* _WORK ORDER_
Tally how many lines of these entries hold the string "vers". Return the number alone.

------------------------------------------------------------------------

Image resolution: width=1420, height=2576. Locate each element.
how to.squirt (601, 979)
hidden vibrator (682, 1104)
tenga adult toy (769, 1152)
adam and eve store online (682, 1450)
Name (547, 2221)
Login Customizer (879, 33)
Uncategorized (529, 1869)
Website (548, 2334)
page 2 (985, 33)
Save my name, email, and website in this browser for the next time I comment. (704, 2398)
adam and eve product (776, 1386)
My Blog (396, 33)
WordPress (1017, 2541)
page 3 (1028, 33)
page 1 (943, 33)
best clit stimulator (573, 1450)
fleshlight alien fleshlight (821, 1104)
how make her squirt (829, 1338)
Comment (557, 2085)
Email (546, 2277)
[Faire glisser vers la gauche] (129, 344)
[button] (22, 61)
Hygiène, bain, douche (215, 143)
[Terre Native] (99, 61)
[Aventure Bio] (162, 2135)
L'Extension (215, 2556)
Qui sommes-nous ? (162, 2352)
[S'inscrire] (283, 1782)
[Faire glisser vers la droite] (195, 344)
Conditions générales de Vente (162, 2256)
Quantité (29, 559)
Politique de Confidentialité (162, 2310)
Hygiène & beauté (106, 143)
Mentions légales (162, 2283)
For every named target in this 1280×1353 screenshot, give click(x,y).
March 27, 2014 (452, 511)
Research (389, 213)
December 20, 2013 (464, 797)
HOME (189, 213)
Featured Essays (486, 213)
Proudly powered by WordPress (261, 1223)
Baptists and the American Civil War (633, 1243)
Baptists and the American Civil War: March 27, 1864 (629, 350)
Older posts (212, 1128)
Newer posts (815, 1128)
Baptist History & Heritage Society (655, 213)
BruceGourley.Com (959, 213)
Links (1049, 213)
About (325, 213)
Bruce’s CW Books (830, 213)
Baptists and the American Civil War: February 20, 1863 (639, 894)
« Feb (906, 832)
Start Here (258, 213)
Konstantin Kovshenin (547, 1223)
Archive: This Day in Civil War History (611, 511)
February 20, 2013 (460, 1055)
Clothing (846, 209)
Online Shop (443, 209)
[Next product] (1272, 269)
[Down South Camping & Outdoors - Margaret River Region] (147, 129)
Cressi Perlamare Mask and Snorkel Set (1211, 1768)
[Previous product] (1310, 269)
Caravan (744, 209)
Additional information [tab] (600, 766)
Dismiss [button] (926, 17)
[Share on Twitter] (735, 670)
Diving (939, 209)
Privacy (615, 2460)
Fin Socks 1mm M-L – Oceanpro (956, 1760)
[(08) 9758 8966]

------------------------------------------------------------------------

* _THE ANSWER_
2